HOW TO COMPLETE THIS TASK: In the QuadrigaCX passage, condense the paragraph beginning "QuadrigaCX Founder and CEO" into a short bulleted list that keeps its main facts.

EXCERPTED PASSAGE:
QuadrigaCX Founder and CEO, Gerald Cotten, reportedly managed all exchange-related activity via his encrypted laptop, but nobody could access it. Ernst & Young (EY) was eventually appointed the creditor protection monitor by the court, and was given access to the laptop after an independent consultant could not crack the encryption.
QuadrigaCX, at the time, was granted a 30 stay on pending lawsuits by affected customers, which they cited as a potential period to sell their operation to generate revenue and find the missing coins. However, this raised further questions about the financials of the exchange, such as whether they even had cold wallets with the claimed funds — something disputed by industry observers due to lack of on-chain data confirming such transactions were present.

Stored records:

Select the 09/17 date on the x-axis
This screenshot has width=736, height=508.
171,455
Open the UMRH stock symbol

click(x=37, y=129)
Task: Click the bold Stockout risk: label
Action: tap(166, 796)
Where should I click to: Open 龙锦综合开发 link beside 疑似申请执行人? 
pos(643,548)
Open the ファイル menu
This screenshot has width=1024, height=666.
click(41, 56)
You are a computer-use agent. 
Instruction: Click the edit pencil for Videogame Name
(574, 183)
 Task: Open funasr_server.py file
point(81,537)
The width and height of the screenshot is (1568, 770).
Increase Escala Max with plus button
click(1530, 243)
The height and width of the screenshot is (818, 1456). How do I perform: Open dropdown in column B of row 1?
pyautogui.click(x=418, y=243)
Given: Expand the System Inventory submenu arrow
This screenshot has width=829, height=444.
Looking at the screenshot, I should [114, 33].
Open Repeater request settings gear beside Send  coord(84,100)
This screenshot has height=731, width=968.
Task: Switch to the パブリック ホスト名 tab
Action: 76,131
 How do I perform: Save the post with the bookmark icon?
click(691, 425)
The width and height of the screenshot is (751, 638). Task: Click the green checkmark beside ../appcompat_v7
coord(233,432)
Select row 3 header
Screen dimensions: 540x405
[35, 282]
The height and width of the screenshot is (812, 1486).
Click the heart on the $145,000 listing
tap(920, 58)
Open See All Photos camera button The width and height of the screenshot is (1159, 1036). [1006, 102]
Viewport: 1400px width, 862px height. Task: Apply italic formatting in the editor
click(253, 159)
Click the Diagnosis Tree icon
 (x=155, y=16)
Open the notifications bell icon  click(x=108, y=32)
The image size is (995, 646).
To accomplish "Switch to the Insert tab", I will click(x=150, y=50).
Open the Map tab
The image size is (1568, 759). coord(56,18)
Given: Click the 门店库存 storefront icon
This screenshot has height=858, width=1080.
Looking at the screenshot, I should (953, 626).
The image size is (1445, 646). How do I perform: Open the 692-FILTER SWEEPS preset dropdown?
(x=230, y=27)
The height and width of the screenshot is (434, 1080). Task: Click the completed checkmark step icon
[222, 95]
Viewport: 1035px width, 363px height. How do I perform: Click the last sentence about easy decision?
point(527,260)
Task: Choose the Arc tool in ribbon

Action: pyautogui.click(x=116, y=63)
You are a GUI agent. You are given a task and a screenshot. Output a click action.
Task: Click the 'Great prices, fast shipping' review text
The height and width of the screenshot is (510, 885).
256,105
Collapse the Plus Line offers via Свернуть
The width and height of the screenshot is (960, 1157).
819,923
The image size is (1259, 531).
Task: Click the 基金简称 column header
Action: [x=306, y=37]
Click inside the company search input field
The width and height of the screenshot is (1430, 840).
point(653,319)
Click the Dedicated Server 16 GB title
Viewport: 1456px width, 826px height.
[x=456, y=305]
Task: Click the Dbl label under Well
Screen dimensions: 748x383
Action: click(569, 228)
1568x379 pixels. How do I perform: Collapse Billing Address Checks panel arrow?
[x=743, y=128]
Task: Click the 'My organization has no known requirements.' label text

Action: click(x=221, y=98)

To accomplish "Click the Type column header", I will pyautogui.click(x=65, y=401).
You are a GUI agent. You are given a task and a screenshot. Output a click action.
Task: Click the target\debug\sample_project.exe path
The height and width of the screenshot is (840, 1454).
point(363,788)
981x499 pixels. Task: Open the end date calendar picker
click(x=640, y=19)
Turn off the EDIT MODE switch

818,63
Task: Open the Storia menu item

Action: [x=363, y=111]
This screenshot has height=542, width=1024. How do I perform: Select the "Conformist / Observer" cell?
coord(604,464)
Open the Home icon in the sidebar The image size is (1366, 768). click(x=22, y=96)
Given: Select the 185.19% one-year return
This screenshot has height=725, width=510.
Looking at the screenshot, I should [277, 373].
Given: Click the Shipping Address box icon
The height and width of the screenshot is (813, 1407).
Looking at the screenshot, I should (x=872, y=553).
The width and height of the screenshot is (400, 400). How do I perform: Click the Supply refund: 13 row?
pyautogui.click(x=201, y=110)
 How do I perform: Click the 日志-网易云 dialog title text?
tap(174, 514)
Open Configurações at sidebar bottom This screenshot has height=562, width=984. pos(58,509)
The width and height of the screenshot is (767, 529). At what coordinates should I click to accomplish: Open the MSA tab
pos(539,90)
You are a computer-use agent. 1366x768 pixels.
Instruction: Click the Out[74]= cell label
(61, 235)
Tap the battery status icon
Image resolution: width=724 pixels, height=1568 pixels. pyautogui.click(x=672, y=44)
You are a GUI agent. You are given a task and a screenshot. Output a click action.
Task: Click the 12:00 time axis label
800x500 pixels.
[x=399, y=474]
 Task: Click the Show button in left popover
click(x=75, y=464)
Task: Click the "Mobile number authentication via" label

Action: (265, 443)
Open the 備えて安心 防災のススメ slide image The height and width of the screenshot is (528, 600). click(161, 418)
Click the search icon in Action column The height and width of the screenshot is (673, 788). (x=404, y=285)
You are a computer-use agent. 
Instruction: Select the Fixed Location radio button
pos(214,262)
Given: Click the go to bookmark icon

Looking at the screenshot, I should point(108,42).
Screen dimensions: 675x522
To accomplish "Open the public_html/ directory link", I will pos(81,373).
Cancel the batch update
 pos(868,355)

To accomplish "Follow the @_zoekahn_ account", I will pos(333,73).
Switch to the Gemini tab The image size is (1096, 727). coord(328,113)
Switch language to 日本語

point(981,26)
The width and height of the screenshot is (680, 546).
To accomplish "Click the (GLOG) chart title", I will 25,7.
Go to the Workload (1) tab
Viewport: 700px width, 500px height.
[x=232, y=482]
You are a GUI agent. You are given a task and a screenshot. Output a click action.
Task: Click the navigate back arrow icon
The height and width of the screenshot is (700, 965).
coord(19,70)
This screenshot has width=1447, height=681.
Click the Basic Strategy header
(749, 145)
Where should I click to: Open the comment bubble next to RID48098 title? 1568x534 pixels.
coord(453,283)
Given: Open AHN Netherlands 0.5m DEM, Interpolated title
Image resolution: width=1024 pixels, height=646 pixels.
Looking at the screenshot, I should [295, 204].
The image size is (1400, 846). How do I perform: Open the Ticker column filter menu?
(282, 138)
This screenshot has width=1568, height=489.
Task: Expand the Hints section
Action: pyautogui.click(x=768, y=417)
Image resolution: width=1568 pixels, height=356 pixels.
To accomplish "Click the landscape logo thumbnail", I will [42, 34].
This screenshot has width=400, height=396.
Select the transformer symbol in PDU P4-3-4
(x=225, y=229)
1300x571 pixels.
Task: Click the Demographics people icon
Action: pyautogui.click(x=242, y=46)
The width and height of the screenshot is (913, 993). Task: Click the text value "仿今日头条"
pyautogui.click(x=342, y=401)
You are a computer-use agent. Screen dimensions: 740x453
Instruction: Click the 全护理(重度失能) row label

TASK OUTPUT:
- Gerald Cotten, QuadrigaCX's founder and CEO, reportedly handled all exchange-related activity on his encrypted laptop, which no one could access.
- An independent consultant failed to break the encryption.
- The court appointed Ernst & Young (EY) as creditor protection monitor and gave it access to the laptop.